- [Problem statement]: Every record below must be copied exactly, with images dropped.

Items listed in a dataset:
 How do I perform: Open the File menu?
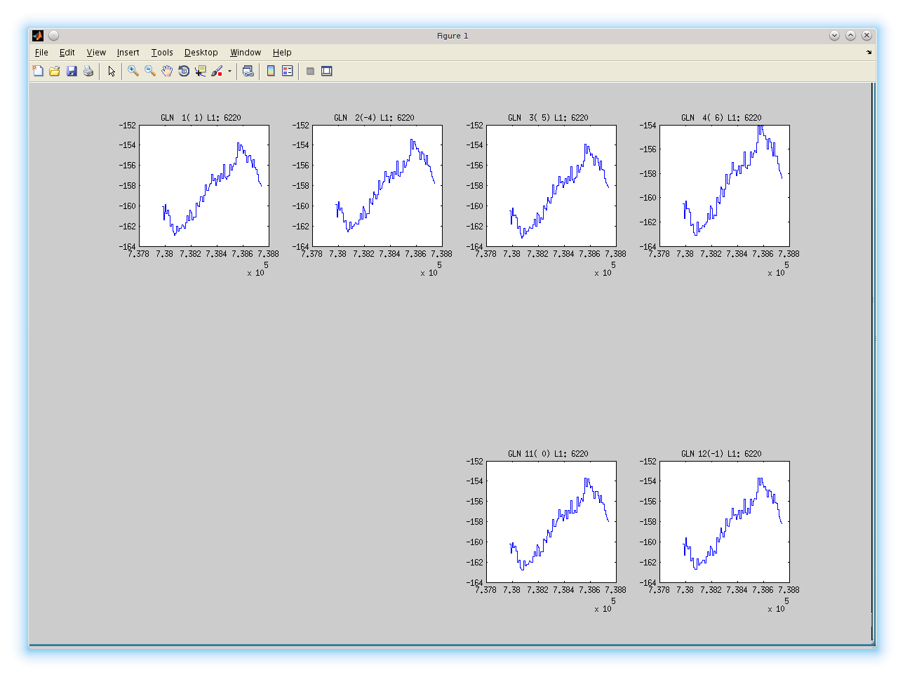(41, 53)
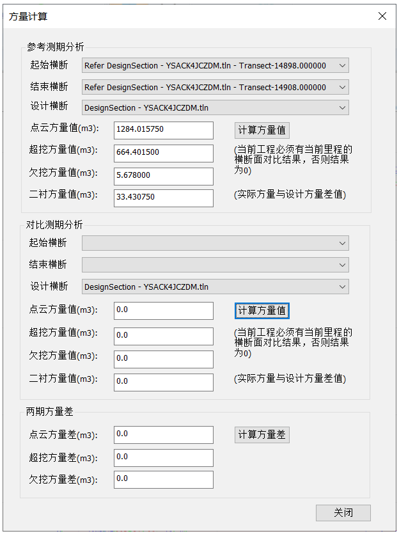This screenshot has height=536, width=399.
Task: Select the 欠挖方量差 input field
Action: pyautogui.click(x=164, y=479)
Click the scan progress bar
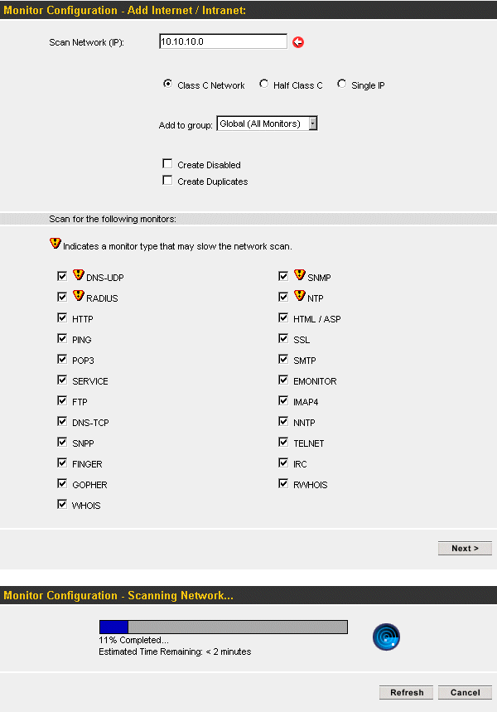 [x=224, y=627]
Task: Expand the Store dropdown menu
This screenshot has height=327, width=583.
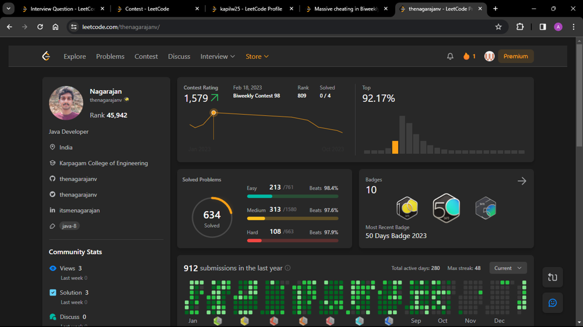Action: tap(257, 56)
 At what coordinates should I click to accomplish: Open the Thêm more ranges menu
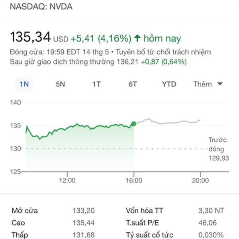(208, 84)
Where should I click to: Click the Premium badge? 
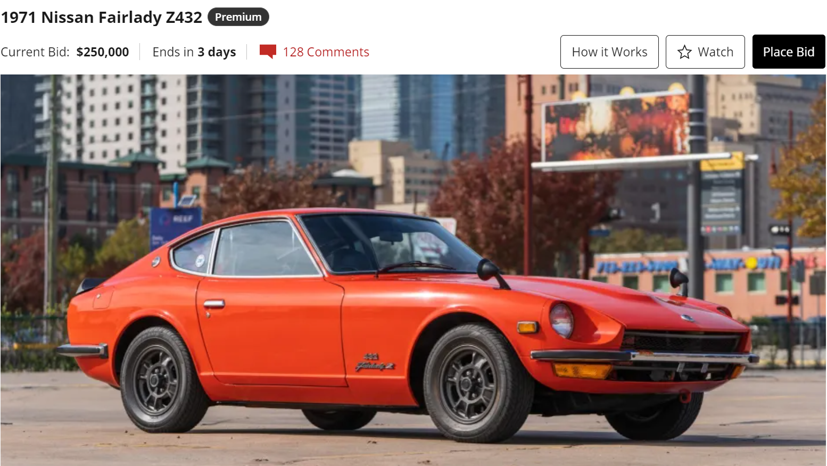tap(238, 17)
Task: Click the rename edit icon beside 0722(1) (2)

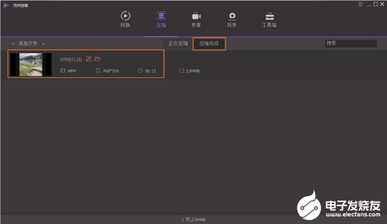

- [Response for this exercise]:
 How do I perform: Open the File menu?
(41, 53)
This screenshot has height=536, width=399.
Task: Select the 欠挖方量差 input field
Action: pyautogui.click(x=164, y=479)
Click the scan progress bar
 [x=224, y=627]
Task: Expand the Store dropdown menu
This screenshot has height=327, width=583.
Action: tap(257, 56)
 At what coordinates should I click to accomplish: Open the Thêm more ranges menu
(208, 84)
Where should I click to: Click the Premium badge? 
tap(238, 17)
Task: Click the rename edit icon beside 0722(1) (2)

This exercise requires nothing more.